国際交流 産学連携
 

 

 
会長 築地 徹浩
 

  本学会は、平成24年度に一般社団法人へ移行して3年が経過し、一般社団法人としての学会運営も順調に行われています。また、私は会長を仰せつかってから約1年が経過いたしましたが、この1年、学会が会員の皆様にとってより魅力的なものであるようにと、の思いから様々な施策に取り組んでまいりました。特に国際的な学術基盤の強化、産学連携の強化、財政基盤の強化等に力を入れてまいりましたが、その成果はいかがでしょうか。
 学会活動の意義は、会員の皆様がその活動から得られる成果に魅力を感じ、学会活動に多数参画されることであり、このことが学会のさらなる発展につながるはずです。今後も、学会活動の意義を見つめ直しつつ、その活動から得られる成果を会員の皆様と供用したいと考えています。引き続き協力をお願いします。
さて、最近の経済は、7月の月例経済報告において、「景気は、緩やかな回復基調が続いている。」と判断されているようです。必ずしも今後の経済が順風満帆と言う訳にはいかないようですが、学会の定める基本方針の一つである財政基盤の強化にも追い風になろうかと思います。
 次に、産学連携については、一昨年度来、工業会との連携を積極的に深めて来ました。この絆を一層深めると同時に、昨年作成した“フルードパワー研究者リスト”および“出前講座”やセミナーなどのより一層の充実を推進してまいります。また、新たに始まりました研究委員会として、『国内外のフルードパワーシステム研究開発動向調査委員会』は、国内外の研究開発動向を調査し、国内で注力すべき研究開発テーマを探究することを目的にしています。本委員会は、産学連携に貢献していくものだと確信しています。さらに、昨年9月にIFPEX2014が開催されました。学会はカレッジ研究発表コーナーに参加し、大学関係者による研究成果が発表されましたが、これも産学交流の良い機会になりました。
 学会として重要な基盤は、財政基盤とともに学術基盤です。学術基盤は、学会としての存在意義を示すために必要不可欠です。特に、昨今の社会的グローバル化にともない国際的な学術基盤が重要となっています。

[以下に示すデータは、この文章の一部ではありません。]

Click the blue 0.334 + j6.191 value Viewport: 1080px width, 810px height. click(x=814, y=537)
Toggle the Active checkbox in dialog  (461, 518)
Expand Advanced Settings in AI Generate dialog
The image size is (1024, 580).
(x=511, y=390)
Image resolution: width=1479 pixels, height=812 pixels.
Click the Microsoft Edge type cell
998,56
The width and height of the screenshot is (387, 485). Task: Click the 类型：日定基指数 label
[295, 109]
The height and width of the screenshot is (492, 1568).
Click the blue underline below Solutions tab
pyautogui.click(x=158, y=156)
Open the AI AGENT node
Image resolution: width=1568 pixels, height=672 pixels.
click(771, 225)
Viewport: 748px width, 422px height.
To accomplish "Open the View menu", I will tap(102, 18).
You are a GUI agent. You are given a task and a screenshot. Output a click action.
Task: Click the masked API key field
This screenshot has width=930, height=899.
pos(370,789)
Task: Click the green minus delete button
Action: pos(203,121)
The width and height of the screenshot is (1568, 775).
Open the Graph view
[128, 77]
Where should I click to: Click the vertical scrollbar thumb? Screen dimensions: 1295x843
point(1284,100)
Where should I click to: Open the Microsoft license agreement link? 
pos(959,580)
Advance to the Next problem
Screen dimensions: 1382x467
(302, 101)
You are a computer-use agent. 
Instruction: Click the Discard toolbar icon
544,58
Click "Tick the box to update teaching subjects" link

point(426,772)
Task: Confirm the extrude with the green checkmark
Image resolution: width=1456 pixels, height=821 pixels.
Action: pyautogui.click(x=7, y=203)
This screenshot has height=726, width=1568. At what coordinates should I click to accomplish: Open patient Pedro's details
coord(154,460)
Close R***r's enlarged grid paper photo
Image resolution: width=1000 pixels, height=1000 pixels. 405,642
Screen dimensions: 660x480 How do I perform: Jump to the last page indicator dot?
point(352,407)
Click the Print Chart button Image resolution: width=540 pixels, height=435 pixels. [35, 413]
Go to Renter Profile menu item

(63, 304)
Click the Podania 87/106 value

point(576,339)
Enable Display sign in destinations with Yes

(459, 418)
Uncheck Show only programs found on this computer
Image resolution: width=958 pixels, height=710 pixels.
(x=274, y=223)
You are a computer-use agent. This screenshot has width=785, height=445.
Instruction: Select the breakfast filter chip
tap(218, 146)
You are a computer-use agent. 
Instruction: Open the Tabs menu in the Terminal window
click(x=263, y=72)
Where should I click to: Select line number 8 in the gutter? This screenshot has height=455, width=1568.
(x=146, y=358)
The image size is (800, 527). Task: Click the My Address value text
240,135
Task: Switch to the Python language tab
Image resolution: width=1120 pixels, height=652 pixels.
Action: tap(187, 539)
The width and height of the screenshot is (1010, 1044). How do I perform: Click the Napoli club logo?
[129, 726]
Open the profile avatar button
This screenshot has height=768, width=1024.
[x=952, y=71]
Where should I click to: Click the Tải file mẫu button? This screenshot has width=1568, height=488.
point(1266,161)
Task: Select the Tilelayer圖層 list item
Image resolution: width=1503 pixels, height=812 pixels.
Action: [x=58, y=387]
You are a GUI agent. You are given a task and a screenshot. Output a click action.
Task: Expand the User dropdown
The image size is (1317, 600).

学会では、春と秋の国内講演会および3年に一度の国際シンポジウムを主催しています。春の講演会は総会とともに東京で開催されますが、秋の講演会は東京以外で開催されます。昨年は松江市で国際シンポジウムを開催した関係で秋の講演会は中止しましたが、恒例となった中国との日中ワークショップおよび若手研究者の派遣等をとおして活発な交流がありました。今年は新たに韓国の学会への使節団の派遣を計画しており、さらに積極的な学術基盤のグローバル化を目指してまいります。
 一方、論文投稿につきましては、2013年1月から電子投稿に移行しましたが、論文数の減少には頭を悩ましているところです。フルードパワーシステム学会論文集および英文論文集であるJFPS International Journal of FluidをJ‐STAGEで公開する等、様々な論文数増加のための試みを始めています。今後、論文投稿増やすには、学術基盤の一つである講演会および論文集の規模や質を高めていく必要があると思っています。因みに、昨年松江市で開催された国際シンポジュウムでの優秀論文がJFPS International Journal of Fluid Power Systemに掲載される予定です。
 このところグローバル化が加速度的に進展している社会環境の中で、本学会においてもフルードパワーの観点からグローバル化を推し進める必要があります。特に今年は、学会の英文のHPを充実させていきたいと考えています。
 以上述べてきましたように、今後も引き続き、本学会での3つの方針すなわち財政基盤・産学連携・国際的学術基盤のそれぞれの強化を進めてまいりたいと思います。
 最後になりましたが、フルードパワー技術の発展を目指し、微力ながら最大限の努力をしてまいります。今後とも、会員の皆様のご理解とご協力をよろしくお願いします。